Ian Smith, author of a review of government relocations out of London and the South East published alongside the Budget, told Civil Service World this week that as well as saving money decentralisation should be embraced as an “ideological principle” because of its effect in regenerating deprived areas and bringing government closer to the people.
Smith praised Sir Michael Lyons’ 2004 report on decentralisation as the catalyst for the relocation of more than 20,000 posts outside London and the South East.
However, he added that “the game is now in central London,” where 60,000 of London’s 89,390 civil servants occupy offices in five post codes where the property cost per worker is around twice the national average.

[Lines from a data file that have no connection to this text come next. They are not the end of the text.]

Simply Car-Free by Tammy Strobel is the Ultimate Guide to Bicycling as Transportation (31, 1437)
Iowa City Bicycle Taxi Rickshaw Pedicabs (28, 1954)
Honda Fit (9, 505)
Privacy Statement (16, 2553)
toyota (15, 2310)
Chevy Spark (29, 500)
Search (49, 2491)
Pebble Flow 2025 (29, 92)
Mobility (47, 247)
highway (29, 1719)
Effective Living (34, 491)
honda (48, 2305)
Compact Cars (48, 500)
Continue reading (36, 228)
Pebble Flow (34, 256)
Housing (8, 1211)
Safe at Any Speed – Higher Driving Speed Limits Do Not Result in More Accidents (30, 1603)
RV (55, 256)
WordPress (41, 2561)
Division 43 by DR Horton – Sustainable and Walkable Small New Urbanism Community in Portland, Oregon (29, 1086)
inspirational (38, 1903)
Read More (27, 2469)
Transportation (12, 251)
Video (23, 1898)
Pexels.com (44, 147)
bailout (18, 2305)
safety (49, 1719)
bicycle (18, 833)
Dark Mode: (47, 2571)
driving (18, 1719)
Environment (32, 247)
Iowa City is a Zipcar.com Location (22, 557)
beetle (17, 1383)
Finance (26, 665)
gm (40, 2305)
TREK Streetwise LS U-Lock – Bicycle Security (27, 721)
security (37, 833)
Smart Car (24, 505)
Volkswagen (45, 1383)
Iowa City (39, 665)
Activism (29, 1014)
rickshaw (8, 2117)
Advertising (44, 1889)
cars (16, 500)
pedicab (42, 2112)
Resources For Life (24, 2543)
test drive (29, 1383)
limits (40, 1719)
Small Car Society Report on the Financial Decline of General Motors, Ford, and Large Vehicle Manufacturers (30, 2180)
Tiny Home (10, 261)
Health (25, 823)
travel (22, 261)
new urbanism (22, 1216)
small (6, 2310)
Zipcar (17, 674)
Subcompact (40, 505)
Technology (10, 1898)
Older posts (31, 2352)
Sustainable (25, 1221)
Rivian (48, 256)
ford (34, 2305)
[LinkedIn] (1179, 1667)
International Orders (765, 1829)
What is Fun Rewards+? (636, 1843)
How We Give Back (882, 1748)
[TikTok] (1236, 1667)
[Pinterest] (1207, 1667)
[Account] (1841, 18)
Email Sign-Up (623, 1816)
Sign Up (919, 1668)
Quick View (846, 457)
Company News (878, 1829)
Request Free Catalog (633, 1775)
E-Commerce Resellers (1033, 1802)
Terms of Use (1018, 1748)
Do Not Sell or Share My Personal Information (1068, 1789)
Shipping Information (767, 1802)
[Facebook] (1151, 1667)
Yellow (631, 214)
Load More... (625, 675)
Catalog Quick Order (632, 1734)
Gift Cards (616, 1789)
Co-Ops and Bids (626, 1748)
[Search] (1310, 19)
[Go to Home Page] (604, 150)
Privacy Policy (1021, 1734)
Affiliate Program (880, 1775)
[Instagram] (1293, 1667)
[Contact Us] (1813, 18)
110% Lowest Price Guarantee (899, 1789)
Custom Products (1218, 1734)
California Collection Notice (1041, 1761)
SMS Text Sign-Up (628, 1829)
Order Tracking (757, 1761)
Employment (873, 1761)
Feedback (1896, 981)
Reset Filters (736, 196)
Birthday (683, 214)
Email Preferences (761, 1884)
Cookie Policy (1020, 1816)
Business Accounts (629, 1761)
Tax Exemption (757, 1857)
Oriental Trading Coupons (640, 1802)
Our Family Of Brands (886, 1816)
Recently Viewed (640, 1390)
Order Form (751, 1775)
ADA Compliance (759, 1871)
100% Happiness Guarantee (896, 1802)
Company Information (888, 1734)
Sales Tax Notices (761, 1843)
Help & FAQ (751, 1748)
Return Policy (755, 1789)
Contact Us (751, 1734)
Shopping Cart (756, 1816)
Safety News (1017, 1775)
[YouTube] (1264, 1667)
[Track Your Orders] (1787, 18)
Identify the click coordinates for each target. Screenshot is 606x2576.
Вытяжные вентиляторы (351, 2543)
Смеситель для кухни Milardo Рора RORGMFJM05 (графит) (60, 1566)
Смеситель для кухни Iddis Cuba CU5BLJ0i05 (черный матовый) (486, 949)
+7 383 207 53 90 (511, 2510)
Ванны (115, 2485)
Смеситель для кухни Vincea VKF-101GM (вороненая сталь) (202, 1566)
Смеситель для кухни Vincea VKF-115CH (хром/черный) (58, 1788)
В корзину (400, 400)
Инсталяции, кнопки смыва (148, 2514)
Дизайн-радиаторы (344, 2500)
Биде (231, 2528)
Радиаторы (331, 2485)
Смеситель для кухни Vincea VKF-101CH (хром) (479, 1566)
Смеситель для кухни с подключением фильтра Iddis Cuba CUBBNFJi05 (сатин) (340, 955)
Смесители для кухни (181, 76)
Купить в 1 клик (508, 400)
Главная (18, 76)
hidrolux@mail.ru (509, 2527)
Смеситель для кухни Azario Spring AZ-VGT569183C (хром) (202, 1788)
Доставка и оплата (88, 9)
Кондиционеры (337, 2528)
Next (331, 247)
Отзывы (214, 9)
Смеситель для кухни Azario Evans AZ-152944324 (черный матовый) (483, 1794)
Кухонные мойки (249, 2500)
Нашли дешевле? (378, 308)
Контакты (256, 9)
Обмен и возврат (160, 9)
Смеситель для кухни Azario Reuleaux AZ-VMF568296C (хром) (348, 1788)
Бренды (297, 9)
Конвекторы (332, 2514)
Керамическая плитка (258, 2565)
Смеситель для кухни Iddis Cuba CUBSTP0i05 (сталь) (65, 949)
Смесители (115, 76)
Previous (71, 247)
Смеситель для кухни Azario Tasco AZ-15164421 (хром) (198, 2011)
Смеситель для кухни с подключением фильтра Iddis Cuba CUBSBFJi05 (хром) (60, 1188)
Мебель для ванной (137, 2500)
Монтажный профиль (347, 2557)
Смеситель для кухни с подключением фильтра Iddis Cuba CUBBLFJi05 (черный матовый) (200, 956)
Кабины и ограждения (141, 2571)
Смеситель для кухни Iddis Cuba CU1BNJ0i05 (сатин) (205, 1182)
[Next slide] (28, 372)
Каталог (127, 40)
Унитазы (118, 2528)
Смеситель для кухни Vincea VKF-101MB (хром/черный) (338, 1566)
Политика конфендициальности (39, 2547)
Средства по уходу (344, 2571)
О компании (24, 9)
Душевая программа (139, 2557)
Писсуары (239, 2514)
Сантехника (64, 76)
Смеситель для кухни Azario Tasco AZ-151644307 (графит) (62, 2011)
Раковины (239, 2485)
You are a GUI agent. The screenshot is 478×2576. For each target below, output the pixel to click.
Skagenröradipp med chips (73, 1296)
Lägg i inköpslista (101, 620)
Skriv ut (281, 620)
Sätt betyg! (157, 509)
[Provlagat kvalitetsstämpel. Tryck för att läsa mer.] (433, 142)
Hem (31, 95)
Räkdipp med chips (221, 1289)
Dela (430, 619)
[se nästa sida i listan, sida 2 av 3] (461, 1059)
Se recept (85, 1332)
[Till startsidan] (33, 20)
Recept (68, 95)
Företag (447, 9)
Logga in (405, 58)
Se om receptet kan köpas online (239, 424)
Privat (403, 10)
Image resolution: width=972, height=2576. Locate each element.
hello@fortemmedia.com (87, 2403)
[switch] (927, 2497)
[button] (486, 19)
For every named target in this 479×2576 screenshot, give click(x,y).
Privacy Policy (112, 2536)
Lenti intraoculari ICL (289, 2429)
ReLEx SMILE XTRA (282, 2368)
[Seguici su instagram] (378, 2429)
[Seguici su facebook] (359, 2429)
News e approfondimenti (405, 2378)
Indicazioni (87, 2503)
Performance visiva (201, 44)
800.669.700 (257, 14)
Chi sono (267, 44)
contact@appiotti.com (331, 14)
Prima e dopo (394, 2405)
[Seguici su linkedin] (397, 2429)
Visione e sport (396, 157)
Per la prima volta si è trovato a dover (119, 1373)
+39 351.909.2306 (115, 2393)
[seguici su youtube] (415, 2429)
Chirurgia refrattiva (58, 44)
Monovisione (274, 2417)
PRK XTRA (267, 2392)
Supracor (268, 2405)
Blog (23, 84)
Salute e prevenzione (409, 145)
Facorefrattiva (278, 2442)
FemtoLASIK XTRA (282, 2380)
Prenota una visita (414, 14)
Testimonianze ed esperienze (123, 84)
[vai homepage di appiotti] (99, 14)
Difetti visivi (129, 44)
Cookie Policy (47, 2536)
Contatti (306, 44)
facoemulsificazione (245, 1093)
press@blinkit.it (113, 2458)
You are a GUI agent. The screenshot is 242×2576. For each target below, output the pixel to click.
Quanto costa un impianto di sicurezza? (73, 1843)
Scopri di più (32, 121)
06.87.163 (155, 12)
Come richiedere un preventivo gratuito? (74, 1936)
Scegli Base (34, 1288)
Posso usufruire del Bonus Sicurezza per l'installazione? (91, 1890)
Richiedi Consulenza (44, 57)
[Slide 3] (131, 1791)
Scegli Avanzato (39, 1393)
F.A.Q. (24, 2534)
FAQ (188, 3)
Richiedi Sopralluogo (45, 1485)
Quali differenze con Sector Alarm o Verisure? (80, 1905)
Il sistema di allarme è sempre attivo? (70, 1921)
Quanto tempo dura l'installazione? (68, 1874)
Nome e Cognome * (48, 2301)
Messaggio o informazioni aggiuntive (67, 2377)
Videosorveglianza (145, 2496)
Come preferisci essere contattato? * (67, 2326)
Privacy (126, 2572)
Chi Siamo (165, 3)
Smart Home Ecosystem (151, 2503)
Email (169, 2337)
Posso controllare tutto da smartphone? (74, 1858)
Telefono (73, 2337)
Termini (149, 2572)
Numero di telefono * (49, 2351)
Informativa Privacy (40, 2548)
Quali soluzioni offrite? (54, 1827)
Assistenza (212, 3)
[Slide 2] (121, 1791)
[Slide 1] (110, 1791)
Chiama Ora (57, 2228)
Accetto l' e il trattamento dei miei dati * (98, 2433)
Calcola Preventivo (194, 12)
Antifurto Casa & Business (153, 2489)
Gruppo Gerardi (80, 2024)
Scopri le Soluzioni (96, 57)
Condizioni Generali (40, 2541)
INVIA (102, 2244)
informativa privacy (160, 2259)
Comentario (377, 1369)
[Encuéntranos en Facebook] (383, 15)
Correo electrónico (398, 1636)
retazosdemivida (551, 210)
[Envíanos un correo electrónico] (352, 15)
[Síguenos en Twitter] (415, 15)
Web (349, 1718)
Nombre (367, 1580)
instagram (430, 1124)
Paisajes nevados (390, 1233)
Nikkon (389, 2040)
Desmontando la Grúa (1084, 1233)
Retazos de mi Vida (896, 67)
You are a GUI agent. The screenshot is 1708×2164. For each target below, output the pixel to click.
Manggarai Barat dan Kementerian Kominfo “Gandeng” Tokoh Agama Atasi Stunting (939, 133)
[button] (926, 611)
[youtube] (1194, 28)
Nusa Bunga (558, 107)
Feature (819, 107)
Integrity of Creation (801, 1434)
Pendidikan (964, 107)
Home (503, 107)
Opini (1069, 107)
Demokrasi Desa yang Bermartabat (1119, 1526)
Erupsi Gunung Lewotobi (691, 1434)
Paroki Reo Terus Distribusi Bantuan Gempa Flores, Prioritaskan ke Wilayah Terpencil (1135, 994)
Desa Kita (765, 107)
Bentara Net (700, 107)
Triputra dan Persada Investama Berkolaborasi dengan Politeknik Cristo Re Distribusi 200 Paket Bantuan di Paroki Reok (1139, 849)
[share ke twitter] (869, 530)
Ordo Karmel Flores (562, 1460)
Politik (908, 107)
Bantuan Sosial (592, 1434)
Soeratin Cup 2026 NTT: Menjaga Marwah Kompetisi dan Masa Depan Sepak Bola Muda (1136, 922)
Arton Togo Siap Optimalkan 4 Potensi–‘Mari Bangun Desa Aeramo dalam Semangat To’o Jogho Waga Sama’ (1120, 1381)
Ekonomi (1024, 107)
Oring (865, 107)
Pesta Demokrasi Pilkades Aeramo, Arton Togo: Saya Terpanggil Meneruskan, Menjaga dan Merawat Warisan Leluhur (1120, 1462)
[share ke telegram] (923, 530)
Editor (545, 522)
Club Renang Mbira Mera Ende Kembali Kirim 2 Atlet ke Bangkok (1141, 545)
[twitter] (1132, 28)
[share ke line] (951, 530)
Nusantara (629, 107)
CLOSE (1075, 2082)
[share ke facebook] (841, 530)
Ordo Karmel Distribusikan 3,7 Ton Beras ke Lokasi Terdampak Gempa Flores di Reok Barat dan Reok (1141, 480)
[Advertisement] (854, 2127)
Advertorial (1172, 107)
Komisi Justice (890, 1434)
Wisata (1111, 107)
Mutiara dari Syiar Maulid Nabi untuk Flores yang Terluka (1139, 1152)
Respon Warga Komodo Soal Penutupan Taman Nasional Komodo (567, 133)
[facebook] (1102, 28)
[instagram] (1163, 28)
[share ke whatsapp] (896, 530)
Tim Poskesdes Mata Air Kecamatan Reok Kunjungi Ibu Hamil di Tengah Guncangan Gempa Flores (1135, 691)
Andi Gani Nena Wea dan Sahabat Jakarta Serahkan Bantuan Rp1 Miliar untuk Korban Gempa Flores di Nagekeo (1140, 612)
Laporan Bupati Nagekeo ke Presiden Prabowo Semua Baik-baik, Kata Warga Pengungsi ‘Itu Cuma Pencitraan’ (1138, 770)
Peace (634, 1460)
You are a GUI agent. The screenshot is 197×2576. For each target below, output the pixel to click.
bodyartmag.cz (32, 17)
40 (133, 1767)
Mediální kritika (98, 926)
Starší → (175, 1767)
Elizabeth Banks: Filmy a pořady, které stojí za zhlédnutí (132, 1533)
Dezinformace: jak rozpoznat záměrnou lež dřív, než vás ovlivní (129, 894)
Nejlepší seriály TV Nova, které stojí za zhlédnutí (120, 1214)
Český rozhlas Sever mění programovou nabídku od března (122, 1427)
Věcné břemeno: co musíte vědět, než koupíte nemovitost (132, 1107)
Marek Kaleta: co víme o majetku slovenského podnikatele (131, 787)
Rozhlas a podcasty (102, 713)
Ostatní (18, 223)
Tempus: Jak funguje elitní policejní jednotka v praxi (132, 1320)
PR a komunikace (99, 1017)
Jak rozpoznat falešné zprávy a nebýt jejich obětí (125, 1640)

Smith said that departmental targets were likely to follow in a spending review due to be carried out after the General Election.
He has recommended that the Treasury should make funding available to provide for the up-front costs of relocation, however he added that: “It’s up to them whether they can find the cash.”
In the report, entitled 'Relocation: transforming where and how government works', he advocates treating the government estate in Whitehall as a single campus that can be “managed down” over time.
Smith, the former chief executive of media group Reed Elsevier, was commissioned by Alistair Darling in December to produce the review.
The government has accepted his findings and the Chancellor pledged in his Budget speech to relocate 15,000 posts from London over the next five years, with civil service numbers in London to be reduced by a third over a 10-year period. It is hoped that the programme will produce annual savings of £160m after five years.